At Artemis, we strongly advocate for subject or category expertise. When evaluating options, prospects are likely to put heavy weight on how well the competing firms understand the business and the specific needs of that company and its decision-makers.
But how do you reflect this expertise during the pursuit? Do you simply parrot back to the prospect stuff that the prospect already knows?
You could. That would be the price of entry into the prospect’s consideration set. But it might do little for differentiating you. And, by using equivalent expertise in the development of your solution, you might possibly come up with something that looks a whole lot like what the other guys have come up with.
Break the Category Conventions
In our experience, the best, most innovative, most differentiating solutions can emerge when the pursuit team knows the “category conventions” and then brainstorms deliberate steps to break them.
This HBR article on innovation says it well. The first of three steps recommended for innovation is this:
“What is the existing practice/the recipe for success/the way we’ve always done it at our organization?”
Replace “our organization” with “this category” or “this prospect.” A deep study of the way things are usually done is then followed by an equally intense discussion of this:
If we didn’t follow category conventions, what would we (or the prospect) do?
Broken Rules and Great Solutions
There are plenty of examples of terrific solutions – ones we take for granted today – that broke category conventions.
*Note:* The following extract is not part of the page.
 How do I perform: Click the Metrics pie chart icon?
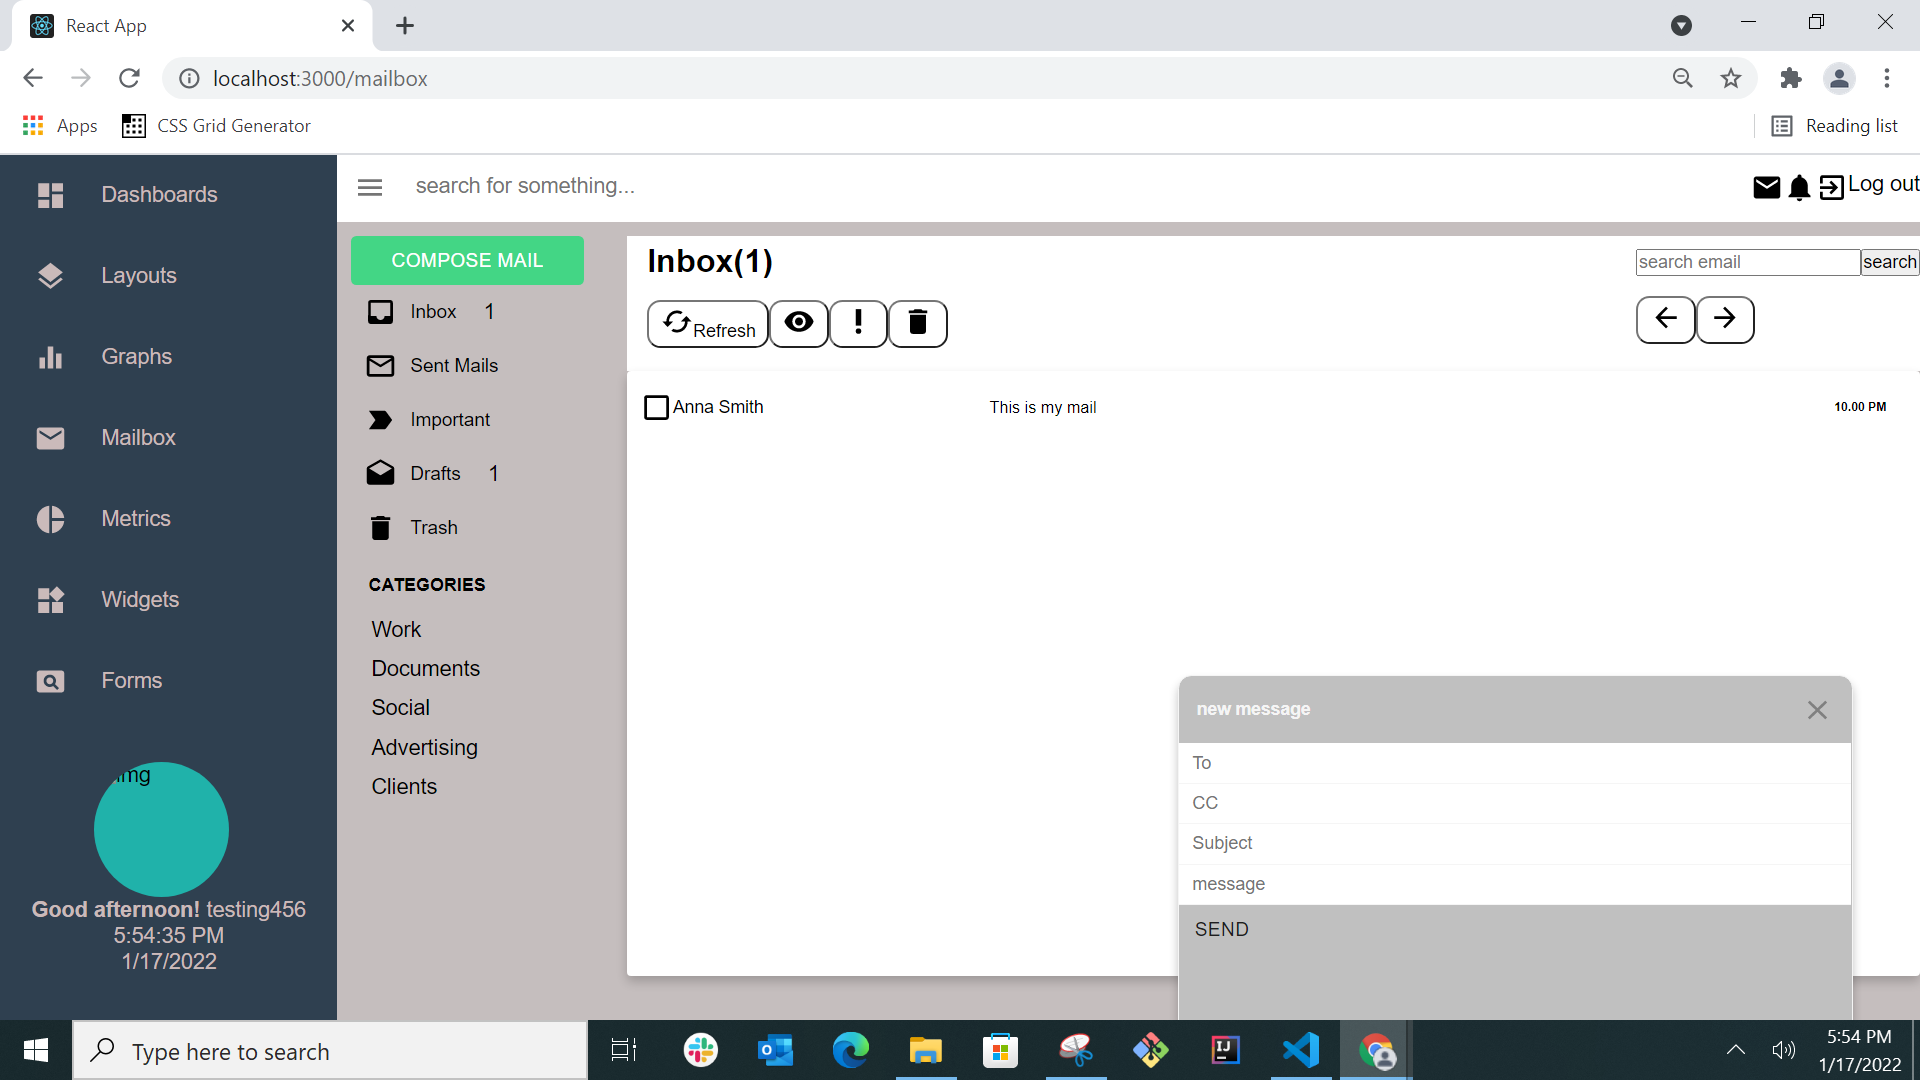pyautogui.click(x=50, y=519)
Consider
Convention: TV is a linear medium, one episode a week. Innovation: Drop all episodes at the same time.
Convention: Smartphones have keyboards (think Blackberry). Innovation: Type on a screen.
Convention: Coffee is a cheap commodity that accompanies breakfast. Innovation: Coffee is an event.
These are very big ideas. Most pursuits and pitches don’t require solutions of this magnitude. Yet in all categories, except those that are highly regulated, there are potential advantages during the pursuit to taking this approach. First make the prospect confident that you understand the category conventions. Then show the value of a solution that steps outside those assumed boundaries.